Studio album by Rick Springfield
- Released: 1976
- Studios: Sound City Studios, Van Nuys, California
- Genres: Pop rock, power pop
- Length: 31:42
- Label: Chelsea Records
- Producer: Mark K. Smith

Rick Springfield chronology
| Mission: Magic! (1974) | Wait for Night (1976) | Working Class Dog (1981) |

Singles from Wait for Night
- "Take A Hand" Released: August 1976; "Million Dollar Face" Released: October 1976; "Jessica" Released: December 1976; "Treat Me Gently in the Morning" Released: 29 April 1977; "Archangel" Released: November 1979;

= Wait for Night =

Wait for Night is the fourth studio album by Australian singer-songwriter Rick Springfield, originally released by Chelsea Records in 1976. The album was reissued by RCA Records in 1982 (with an enclosed poster from his 1982 "Sweat For Success" tour and an alternate cover that added a handwritten note from Rick and colored paint strokes on the original cover's B&W photo), and that version managed to crack into the Billboard album charts. The album was reissued on CD in 2010 by Wounded Bird Records.

Stylistically, the album represented a move away from Springfield's 1970s light rock sound to the trademark arena-ready power pop/pop rock sound that Springfield would later find success with throughout the 1980s. It received a mostly favorable retrospective review from Stephen Thomas Erlewine of AllMusic.

WHAT YOU NEED TO DO
• 1. Quote the Wait for Night article between "Singles from Wait" and "Wounded Bird Records.", inclusive.
• 2. What singles does the Wait for Night article name from the album? List every one.
• 3. Carry on the Wait for Night article from its last sentence.

INFORMATION PROVIDED
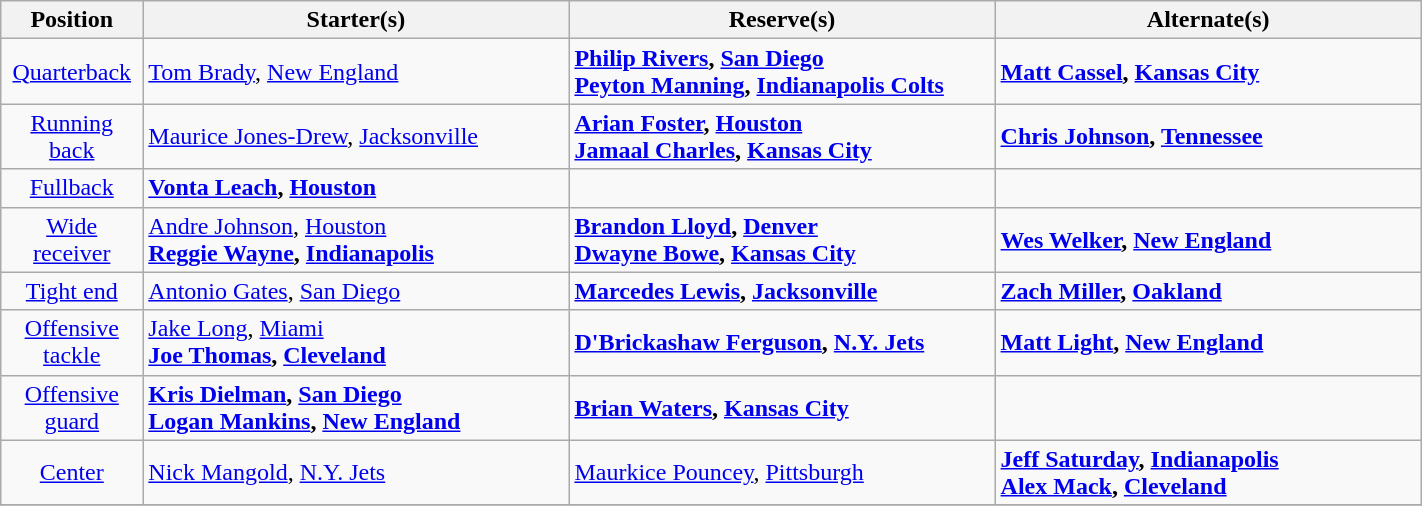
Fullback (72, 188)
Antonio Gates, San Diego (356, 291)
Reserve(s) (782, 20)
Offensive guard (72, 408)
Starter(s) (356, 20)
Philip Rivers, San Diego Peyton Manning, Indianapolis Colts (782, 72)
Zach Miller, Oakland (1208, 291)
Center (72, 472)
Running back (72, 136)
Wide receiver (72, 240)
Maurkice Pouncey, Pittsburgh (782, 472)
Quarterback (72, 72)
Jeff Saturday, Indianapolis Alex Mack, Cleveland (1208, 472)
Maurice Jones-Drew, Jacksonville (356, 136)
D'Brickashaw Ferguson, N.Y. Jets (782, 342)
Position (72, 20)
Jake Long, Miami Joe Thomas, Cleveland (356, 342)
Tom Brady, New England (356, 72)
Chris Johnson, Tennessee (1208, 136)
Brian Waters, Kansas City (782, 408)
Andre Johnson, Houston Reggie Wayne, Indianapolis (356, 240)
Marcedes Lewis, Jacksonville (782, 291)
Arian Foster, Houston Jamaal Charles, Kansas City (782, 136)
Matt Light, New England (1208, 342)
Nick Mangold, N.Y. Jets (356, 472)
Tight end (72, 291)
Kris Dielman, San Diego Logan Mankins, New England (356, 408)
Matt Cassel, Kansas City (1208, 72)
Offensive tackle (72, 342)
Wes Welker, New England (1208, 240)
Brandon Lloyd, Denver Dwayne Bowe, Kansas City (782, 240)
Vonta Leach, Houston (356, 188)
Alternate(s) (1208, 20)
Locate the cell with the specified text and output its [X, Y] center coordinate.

IN RESPONSE
• 1.
Singles from Wait for Night
- "Take A Hand" Released: August 1976; "Million Dollar Face" Released: October 1976; "Jessica" Released: December 1976; "Treat Me Gently in the Morning" Released: 29 April 1977; "Archangel" Released: November 1979;

= Wait for Night =

Wait for Night is the fourth studio album by Australian singer-songwriter Rick Springfield, originally released by Chelsea Records in 1976. The album was reissued by RCA Records in 1982 (with an enclosed poster from his 1982 "Sweat For Success" tour and an alternate cover that added a handwritten note from Rick and colored paint strokes on the original cover's B&W photo), and that version managed to crack into the Billboard album charts. The album was reissued on CD in 2010 by Wounded Bird Records.

• 2.
"Take A Hand"
"Million Dollar Face"
"Jessica"
"Treat Me Gently in the Morning"
"Archangel"

• 3.
Springfield played most instruments on the album other than drums, performed by Nigel Olsson. The album's opener "Take a Hand" would later be included in several 'best of' albums for Springfield, and it continues to a staple of Springfield's live performances. Record World called "Take a Hand" a "really exceptional radio song," saying that "Building to a rousing chorus after the first verse, the song never lets up."

Professional ratings
Review scores
| Source | Rating |
| Allmusic | Star Half star |

==Track listing==
All songs written by Rick Springfield.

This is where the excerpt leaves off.